→ **Information**
<<<<

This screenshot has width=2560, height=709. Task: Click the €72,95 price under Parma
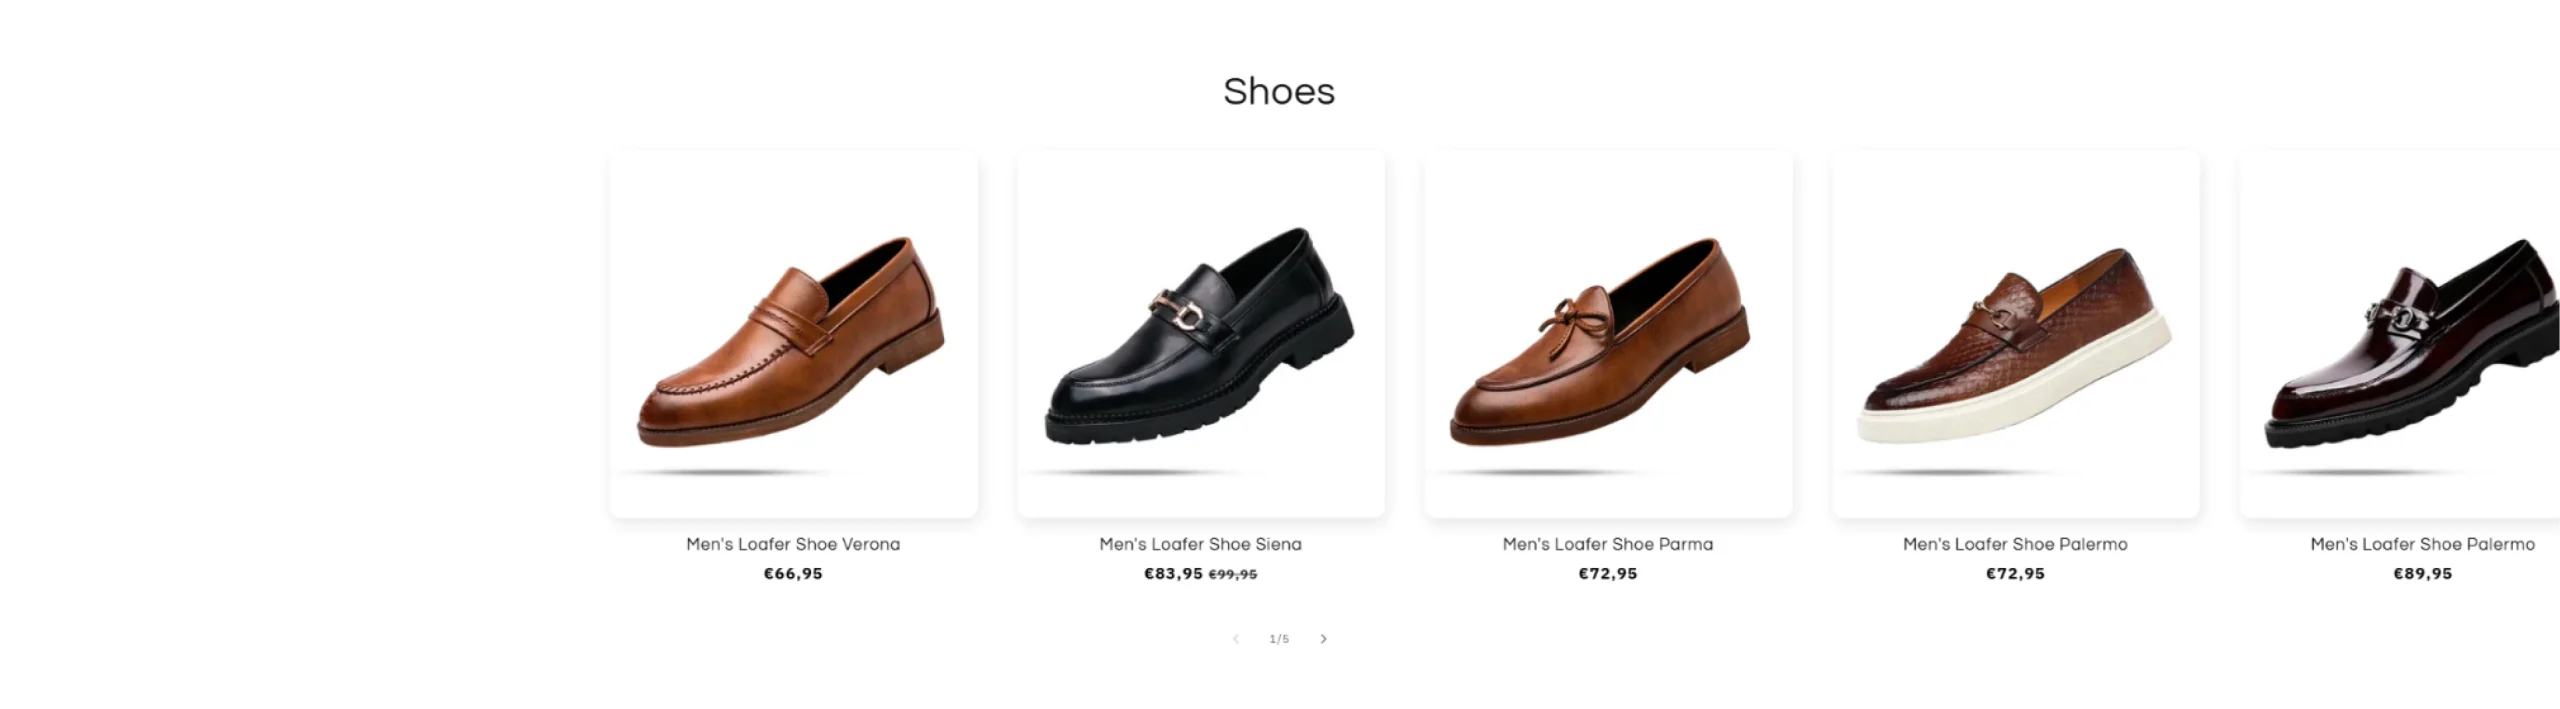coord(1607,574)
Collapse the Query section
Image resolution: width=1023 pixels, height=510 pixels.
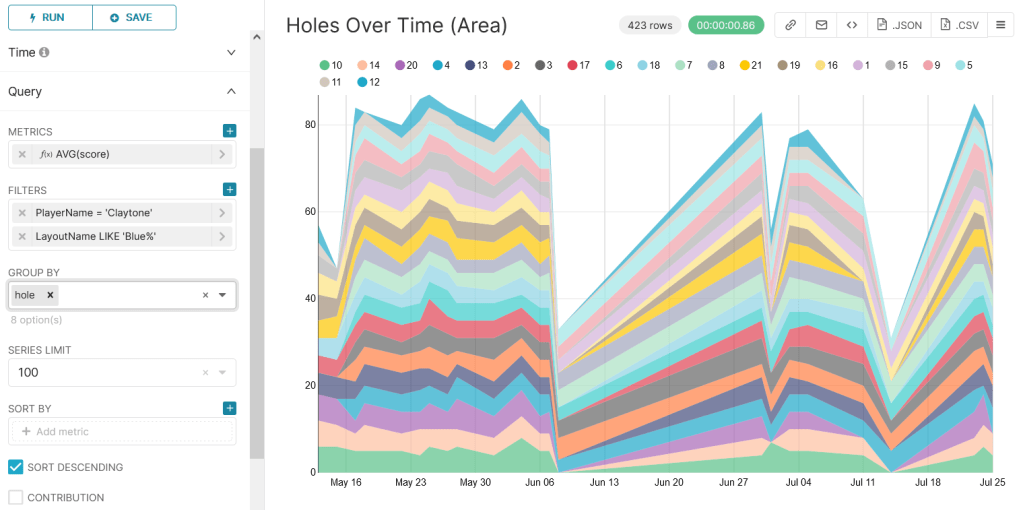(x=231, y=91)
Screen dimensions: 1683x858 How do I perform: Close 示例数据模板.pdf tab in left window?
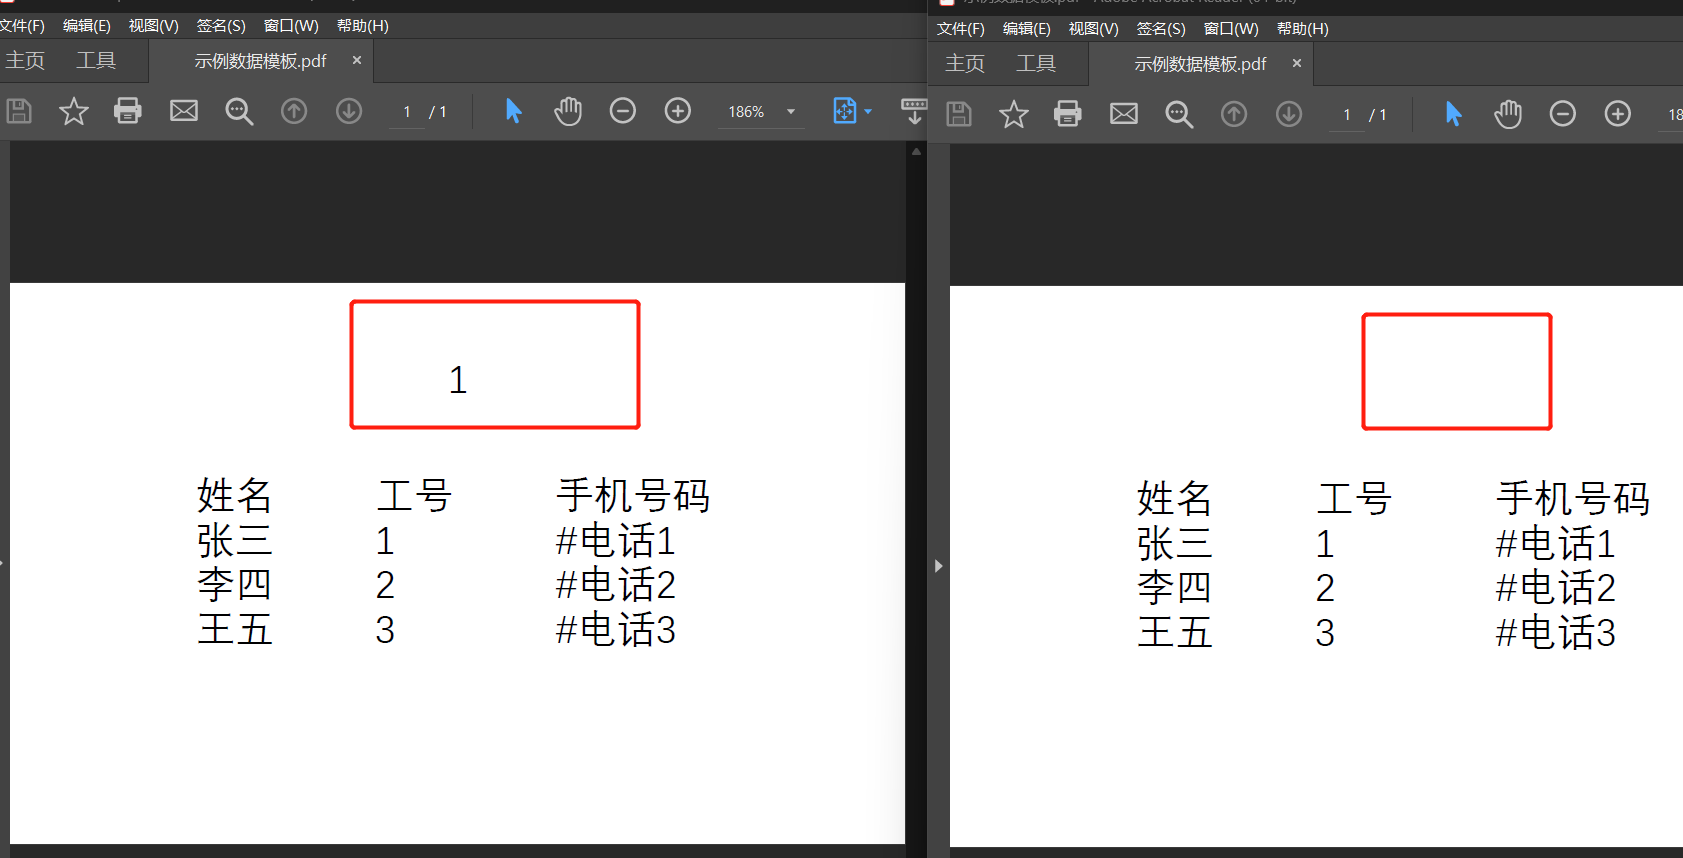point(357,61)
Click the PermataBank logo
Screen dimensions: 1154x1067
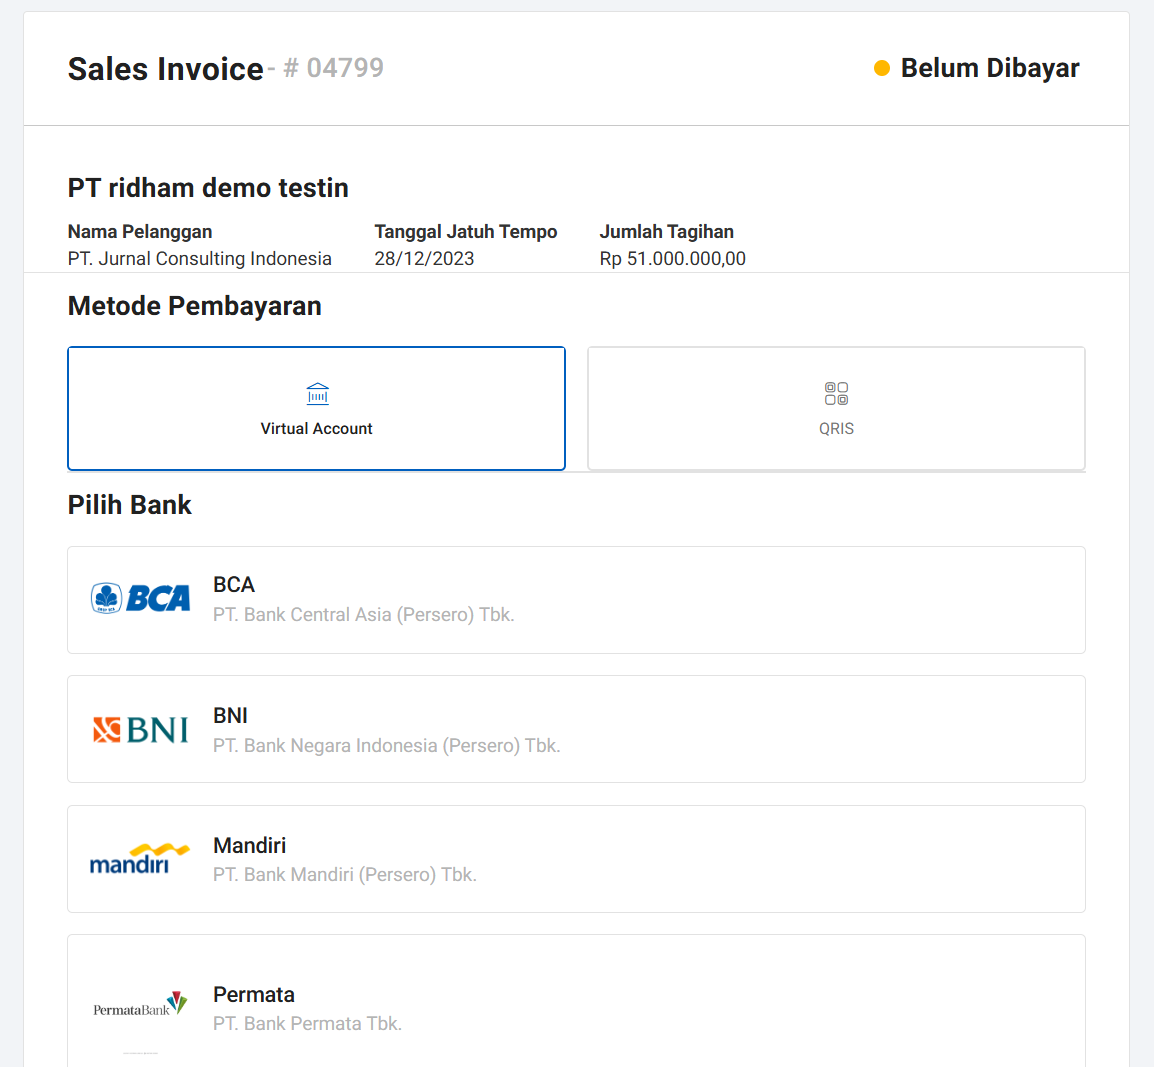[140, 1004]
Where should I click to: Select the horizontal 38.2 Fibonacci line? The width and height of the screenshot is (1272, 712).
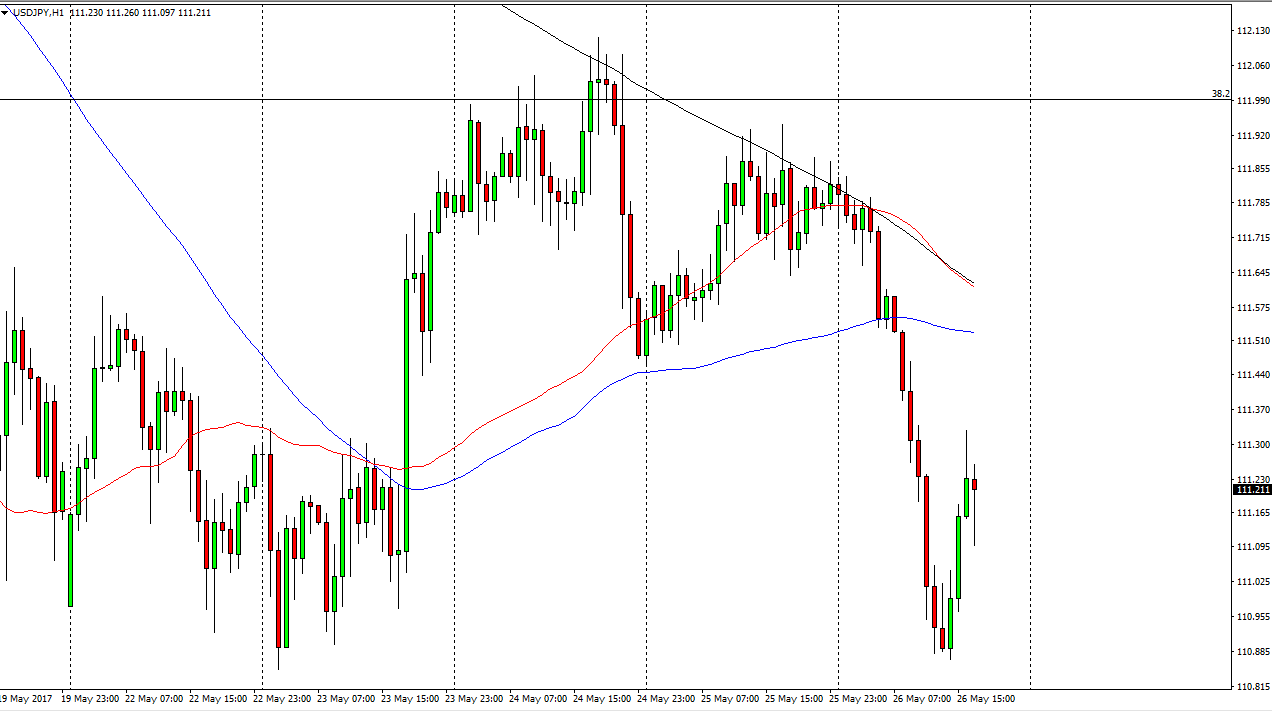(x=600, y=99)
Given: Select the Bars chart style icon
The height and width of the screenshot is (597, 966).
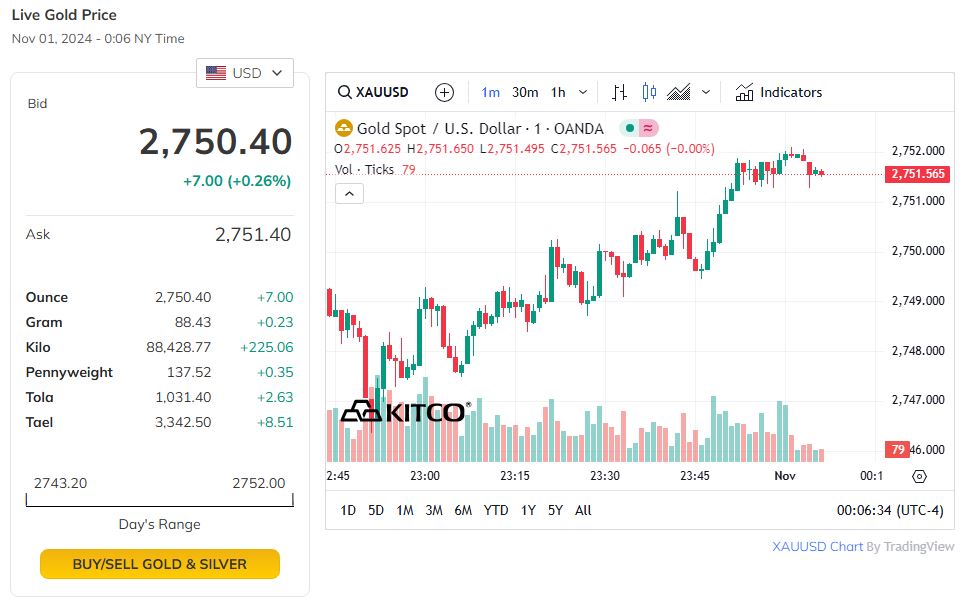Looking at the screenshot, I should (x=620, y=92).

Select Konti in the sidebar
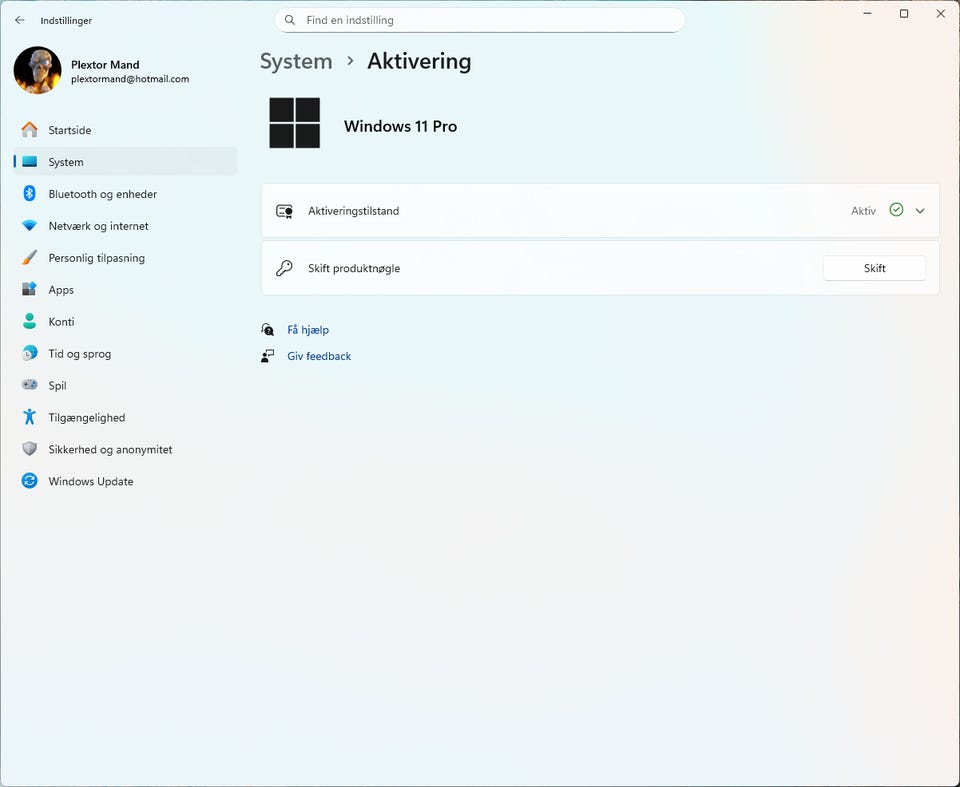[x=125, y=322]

>>>>

→ **About this task**
The entries above need an exact copy without their pictures.

→ **Finished task**
This screenshot has width=2560, height=709. Task: Click the €72,95 price under Parma
coord(1607,574)
Collapse the Query section
Image resolution: width=1023 pixels, height=510 pixels.
(x=231, y=91)
Screen dimensions: 1683x858 How do I perform: Close 示例数据模板.pdf tab in left window?
point(357,61)
Click the PermataBank logo
Screen dimensions: 1154x1067
[140, 1004]
Where should I click to: Select the horizontal 38.2 Fibonacci line? The width and height of the screenshot is (1272, 712).
(x=600, y=99)
Given: Select the Bars chart style icon
The height and width of the screenshot is (597, 966).
Looking at the screenshot, I should (x=620, y=92).

Select Konti in the sidebar
[x=125, y=322]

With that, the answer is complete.